Simon Perchik's poems have appeared everywhere: in "big" magazines such as American Poetry Review, The Nation, The New Yorker, Partisan Review, and Poetry, for example; and from "small" presses. Among others, the Elizabeth, Scarecrow, White Pine, and Dusty Dog presses have published his books over the years. Pavement Saw Press will release Hands Collected: The Books of Simon Perchik in Fall 1999. Perchik lives in East Hampton, Long Island.


Your white shirt too white, its buttons

Your white shirt too white, its buttons
side by side as fighter pilots
still pin flags along the fuselage
in cemetery rows

too tight. The vapor trails
come out blue --how could you know
a color would hold like a nail

--never worn before, its sleeves
streaked, already sharp, the air
afraid to move, your hand
seems smaller than when you left.

How many years is it since your arms
opened out to stir this room?
Even the rain seems thinner
and hardly makes it down.

It does no good to undress
tossed over a chair
as if it could bail out in time
the leaves still hanging from its leg.

You'd walk the same, always
to a window, the shade held close
fluttering, tries to fly
--don't cover yourself.

It never will get dark
with this shirt in the room.
No.
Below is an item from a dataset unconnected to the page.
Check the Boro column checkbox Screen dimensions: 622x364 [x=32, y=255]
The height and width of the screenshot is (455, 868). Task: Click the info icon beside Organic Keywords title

Don't ask for any money back.

Besides, everyone in the store
will remember you and the receipt
lose its meaning again.


Like a warden at the evening meal

Like a warden at the evening meal
I body count :these stars
have something to hide --only at night
my phonograph again that Angel Eyes
as the maze engraved in a tire
filters each nail till the sting
circles higher and higher, ropes dangling.

All these knots. The set
healing on my floor, trussed
taped, glued, its top caked open
--what's to escape :that song
is on its third engine.

I'm used to my room going black
spin blind as if the fuse
blew itself up taking the sky with it
and I count without looking up one
then wait. It takes a while
but at least who else, what else
how else one is there. I never reach two.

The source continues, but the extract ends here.